Canonicalization

Discussion of ICU ticket #6593 : Locale canonicalization should be externalized.

This ticket attempts to remove as many of the hard coded tables as possible in favor of a data driven approach. Here is a summary of the current canonicalization logic in ICU4J ( 49M2 ).

1). Use variantsToKeywords ( a hard-coded array of String ) to convert known variants to a known key-value pair ( i.e. EURO = @currency=EUR )

2). Use CANONICALIZE_MAP ( a hard coded array of String ) to convert known locales to their canonical equivalent.

3). Hack for language "nb" and variant "NY" ( still necessary ? ) mapping to nn.

4). Return the name as received from the LocaleIDParser.

LocaleIDParser performs the following modifications using hard-coded tables.

1). Language - converts 3-letter language codes to 2-letter codes.

2). Country - converts 3-letter country codes to 2-letter codes.

ICU Resource bundle logic ( ICUResourceTableAccess.getTableString() ) also has a dependency on hard coded tables in the LocaleIDs class via the LocaleIDs.getCurrentLanguageID() and LocaleIDs.getCurrentCountryID() methods, that have lists of deprecated language and country codes and replace them with their corresponding modern codes.

Proposed Solution

1).

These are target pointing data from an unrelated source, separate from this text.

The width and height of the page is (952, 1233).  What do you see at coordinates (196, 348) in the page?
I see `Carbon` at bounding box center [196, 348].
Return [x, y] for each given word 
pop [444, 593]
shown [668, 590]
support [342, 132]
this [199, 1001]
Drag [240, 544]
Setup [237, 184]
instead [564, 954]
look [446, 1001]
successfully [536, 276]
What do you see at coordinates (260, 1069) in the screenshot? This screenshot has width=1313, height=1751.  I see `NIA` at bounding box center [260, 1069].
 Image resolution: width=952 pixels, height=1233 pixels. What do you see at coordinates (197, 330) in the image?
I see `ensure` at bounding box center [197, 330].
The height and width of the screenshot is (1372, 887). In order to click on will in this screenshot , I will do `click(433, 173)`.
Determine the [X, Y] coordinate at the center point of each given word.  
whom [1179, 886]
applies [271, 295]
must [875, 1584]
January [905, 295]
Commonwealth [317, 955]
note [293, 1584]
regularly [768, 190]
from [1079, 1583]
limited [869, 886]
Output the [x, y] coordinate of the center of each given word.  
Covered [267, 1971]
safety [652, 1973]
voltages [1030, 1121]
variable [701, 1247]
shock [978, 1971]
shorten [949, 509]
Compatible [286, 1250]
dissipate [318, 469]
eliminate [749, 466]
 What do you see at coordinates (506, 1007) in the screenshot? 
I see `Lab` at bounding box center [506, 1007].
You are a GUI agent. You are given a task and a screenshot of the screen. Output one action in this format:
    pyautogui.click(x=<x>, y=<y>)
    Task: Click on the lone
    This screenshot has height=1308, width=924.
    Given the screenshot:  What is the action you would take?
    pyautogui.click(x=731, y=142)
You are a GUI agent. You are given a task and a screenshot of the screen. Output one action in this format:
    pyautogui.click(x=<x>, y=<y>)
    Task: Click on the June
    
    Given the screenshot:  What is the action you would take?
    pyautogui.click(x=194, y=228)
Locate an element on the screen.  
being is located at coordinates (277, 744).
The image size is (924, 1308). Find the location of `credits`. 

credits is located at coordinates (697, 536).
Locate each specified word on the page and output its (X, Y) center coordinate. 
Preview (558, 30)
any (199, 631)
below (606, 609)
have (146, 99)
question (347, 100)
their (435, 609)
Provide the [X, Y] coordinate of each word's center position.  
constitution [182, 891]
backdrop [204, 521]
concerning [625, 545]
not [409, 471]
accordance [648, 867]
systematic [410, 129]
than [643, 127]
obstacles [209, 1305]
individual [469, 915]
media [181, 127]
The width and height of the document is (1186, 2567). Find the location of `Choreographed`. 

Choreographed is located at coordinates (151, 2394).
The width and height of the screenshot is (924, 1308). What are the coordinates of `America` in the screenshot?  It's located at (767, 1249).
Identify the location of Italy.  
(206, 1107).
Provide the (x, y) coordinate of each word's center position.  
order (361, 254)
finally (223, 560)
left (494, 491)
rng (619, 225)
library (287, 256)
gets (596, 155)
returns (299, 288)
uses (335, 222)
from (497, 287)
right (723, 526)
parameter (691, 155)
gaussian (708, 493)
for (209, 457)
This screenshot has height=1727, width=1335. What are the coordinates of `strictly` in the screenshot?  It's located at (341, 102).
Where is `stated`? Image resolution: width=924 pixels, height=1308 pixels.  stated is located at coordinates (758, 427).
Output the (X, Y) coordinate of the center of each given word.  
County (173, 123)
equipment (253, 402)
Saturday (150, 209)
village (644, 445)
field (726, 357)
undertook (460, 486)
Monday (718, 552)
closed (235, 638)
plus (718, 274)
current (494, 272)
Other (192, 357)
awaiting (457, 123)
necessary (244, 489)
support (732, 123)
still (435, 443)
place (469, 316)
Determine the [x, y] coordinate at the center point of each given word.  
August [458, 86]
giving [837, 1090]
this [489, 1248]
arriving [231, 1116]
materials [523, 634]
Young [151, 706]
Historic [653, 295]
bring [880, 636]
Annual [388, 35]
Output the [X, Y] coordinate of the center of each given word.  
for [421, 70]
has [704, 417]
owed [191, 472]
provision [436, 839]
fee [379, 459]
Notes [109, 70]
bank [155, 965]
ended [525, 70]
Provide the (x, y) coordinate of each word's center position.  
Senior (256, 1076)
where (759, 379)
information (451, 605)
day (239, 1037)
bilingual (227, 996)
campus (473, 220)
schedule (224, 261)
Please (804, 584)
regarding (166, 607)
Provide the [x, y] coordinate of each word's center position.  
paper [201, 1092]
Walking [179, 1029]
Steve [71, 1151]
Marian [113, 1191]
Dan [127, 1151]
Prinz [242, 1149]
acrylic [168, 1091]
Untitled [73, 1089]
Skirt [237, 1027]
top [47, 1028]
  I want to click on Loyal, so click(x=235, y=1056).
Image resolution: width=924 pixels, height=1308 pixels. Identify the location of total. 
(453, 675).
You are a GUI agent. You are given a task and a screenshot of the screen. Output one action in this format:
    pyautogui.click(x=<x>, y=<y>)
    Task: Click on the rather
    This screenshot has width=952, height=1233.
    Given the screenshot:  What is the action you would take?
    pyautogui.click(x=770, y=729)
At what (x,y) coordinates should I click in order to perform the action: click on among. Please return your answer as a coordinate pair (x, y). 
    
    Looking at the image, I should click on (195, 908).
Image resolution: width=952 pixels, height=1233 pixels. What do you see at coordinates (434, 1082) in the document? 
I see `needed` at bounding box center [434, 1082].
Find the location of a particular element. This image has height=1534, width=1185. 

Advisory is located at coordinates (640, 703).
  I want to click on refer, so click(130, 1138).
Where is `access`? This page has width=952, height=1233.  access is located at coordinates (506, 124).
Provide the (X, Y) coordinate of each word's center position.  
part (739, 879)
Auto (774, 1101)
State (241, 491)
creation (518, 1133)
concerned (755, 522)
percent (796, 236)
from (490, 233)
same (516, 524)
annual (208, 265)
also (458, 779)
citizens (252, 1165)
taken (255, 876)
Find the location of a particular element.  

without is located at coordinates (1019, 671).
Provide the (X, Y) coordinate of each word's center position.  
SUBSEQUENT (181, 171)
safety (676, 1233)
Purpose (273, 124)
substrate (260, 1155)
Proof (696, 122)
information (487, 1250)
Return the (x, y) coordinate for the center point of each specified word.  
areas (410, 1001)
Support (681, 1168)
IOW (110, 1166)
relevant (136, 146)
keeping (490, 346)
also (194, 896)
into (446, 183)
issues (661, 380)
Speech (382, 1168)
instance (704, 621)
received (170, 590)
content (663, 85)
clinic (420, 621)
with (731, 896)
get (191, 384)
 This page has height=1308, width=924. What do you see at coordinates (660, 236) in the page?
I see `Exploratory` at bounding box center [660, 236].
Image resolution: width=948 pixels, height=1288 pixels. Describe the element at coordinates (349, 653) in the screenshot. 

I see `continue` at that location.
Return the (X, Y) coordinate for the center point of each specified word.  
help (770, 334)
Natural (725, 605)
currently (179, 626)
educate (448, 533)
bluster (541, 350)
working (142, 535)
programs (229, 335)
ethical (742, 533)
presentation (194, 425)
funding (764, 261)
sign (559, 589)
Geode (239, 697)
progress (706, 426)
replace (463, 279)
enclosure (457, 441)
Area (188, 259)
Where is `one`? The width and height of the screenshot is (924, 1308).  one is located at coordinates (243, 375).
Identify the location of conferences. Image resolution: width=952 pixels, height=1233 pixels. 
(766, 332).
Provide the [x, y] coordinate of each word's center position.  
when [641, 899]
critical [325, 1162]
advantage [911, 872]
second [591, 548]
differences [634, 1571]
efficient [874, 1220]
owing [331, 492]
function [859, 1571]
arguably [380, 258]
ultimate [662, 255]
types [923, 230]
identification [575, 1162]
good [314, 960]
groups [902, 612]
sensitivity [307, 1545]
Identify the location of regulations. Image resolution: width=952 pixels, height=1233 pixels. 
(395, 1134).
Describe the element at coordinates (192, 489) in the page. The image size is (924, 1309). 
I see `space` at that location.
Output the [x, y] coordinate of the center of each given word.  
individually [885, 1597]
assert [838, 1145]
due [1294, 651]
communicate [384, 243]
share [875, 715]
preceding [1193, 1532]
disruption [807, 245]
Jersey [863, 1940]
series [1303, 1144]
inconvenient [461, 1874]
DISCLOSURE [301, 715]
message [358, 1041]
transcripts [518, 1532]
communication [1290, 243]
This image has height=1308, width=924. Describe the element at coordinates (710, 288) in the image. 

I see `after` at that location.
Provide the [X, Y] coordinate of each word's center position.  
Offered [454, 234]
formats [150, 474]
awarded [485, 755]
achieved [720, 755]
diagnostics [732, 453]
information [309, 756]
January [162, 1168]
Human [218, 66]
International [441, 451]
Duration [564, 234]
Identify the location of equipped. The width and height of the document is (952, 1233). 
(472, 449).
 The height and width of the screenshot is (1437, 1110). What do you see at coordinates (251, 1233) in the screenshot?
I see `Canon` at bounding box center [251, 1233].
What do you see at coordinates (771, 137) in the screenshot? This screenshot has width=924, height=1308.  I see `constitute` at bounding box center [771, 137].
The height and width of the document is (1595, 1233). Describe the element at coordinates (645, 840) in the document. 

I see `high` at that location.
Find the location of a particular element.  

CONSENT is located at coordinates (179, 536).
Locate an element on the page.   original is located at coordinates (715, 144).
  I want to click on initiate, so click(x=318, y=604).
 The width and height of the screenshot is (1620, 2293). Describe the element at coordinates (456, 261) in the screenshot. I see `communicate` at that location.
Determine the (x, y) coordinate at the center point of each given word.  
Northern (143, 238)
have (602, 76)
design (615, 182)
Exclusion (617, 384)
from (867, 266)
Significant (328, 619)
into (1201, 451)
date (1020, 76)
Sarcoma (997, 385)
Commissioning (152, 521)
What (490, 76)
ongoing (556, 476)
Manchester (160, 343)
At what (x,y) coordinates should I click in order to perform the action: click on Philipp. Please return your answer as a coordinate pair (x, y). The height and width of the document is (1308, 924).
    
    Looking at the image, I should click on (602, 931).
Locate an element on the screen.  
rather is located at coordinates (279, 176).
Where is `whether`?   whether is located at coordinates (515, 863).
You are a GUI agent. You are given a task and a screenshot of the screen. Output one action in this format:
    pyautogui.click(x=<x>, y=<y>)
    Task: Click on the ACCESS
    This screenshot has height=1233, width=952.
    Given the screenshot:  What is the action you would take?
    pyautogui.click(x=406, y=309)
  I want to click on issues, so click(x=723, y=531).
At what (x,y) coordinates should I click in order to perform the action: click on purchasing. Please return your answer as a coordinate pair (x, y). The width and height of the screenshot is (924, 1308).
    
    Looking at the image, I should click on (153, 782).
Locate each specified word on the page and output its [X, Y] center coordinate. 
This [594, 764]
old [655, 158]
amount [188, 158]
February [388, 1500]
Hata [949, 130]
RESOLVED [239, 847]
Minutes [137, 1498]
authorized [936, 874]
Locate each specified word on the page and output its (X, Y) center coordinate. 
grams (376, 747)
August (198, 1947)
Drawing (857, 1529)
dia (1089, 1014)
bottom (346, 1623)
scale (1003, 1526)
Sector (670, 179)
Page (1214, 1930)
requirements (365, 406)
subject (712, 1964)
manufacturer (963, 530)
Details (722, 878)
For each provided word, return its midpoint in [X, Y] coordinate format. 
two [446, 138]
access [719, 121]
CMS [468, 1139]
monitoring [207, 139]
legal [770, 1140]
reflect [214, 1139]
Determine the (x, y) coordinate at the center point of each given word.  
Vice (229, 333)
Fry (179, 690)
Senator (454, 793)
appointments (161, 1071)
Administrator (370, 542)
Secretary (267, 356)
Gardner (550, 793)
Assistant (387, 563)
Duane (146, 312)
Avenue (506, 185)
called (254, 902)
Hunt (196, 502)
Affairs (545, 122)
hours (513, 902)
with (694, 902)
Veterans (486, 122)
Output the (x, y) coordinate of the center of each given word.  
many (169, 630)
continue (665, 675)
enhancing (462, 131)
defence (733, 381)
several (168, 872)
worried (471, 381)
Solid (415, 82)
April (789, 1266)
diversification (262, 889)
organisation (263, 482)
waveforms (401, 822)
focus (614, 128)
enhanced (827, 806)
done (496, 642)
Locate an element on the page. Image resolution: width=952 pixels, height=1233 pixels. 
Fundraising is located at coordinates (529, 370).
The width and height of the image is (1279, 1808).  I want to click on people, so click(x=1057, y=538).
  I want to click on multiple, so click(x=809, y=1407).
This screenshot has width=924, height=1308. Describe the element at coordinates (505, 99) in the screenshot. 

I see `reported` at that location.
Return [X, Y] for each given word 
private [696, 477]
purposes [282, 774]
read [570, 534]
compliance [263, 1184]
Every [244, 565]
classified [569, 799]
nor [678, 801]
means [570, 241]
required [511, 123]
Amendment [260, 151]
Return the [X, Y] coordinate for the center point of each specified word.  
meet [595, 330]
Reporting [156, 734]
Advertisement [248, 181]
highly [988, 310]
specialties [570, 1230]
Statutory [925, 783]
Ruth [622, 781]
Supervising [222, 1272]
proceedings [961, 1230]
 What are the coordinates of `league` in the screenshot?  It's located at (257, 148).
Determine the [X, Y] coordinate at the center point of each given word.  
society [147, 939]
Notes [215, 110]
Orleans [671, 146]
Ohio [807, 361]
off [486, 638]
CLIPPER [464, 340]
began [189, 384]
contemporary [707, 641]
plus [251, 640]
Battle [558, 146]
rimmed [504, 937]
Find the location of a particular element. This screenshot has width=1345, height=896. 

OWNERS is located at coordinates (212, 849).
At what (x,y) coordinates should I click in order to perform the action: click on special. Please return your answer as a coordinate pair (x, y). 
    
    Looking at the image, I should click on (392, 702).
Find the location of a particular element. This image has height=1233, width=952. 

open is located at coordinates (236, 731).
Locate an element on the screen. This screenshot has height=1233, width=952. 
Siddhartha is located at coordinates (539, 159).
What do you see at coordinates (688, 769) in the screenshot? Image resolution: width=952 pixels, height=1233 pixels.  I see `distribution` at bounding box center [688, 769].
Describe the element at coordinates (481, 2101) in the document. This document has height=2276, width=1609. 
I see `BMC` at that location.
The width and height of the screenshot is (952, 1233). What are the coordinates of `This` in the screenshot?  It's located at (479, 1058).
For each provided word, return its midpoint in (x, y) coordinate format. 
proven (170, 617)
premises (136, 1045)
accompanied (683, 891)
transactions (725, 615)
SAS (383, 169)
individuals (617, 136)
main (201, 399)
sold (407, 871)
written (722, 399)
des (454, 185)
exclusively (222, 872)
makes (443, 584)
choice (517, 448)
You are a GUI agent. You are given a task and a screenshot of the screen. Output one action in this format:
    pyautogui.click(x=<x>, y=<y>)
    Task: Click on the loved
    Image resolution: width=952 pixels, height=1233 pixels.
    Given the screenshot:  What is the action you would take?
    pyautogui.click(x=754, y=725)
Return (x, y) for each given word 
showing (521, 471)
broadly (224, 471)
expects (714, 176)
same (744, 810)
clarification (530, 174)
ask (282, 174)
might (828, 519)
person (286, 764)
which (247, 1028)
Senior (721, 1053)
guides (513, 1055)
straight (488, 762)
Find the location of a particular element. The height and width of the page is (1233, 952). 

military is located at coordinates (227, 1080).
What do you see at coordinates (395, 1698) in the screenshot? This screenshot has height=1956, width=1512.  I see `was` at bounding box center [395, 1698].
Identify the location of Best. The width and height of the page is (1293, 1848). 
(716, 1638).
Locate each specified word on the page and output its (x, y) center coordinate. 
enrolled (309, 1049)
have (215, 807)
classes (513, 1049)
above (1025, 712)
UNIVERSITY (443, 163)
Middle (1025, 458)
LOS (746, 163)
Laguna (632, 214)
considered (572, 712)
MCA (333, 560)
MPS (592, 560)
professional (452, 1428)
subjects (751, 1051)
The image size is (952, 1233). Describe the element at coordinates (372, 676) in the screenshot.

CLDR already contains supplemental metadata that can handle most of the replacements listed above. This data is currently being imported into ICU format in metadata.txt as languageAlias, scriptAlias, territoryAlias, and variantAlias. This data could be accessed and used instead of the hard-coded tables to perform 3 to 2 letter code conversions as well as the replacement of deprecated codes in LocaleIDs.getCurrentLanguageID() and LocaleIDs.getCurrentCountryID().

2). The variantsToKeywords and CANONICALIZE_MAP as outlined in points 1 and 2 above are really ICU specific data and shouldn't really be a part of the CLDR. However, we can mimic the CLDR data structure by use of an ICU specific structure for variantKeywordAlias and localeAlias and import them into ICU's data during the normal data build process. The ICU specific data itself would reside in source/data/xml/supplemental/supplementalMetadata.xml ( a new file ), and would require some additional logic on the CLDR side in order to merge this.

In CLDR's ldmlICU.dtd:

<!ELEMENT icu:variantKeywordAlias EMPTY >

<!ATTLIST icu:variantKeywordAlias type NMTOKEN #IMPLIED >

<!ATTLIST icu:variantKeywordAlias replacement NMTOKEN #IMPLIED >

<!ELEMENT icu:localeAlias EMPTY >

<!ATTLIST icu:localeAlias type NMTOKEN #IMPLIED >

<!ATTLIST icu:localeAlias replacement NMTOKEN #IMPLIED >

Some example data:

<ldml>

<icu:localeAlias type="de_AT_PREEURO" replacement="de_AT@currency=ATS"/>

<icu:localeAlias type="C" replacement="en_US_POSIX"/>

<icu:variantKeywordAlias type="EURO" replacement="@currency=EUR"/>

<icu:variantKeywordAlias type="PINYIN" replacement="@collation=pinyin"/>

</ldml>

3). The end result is that all relevant canonicalization data would be available in source/data/misc/metadata.txt ( whether it came from CLDR or from the ICU specific extensions ), and could then be used during the canonicalization instead of the hard-coded tables.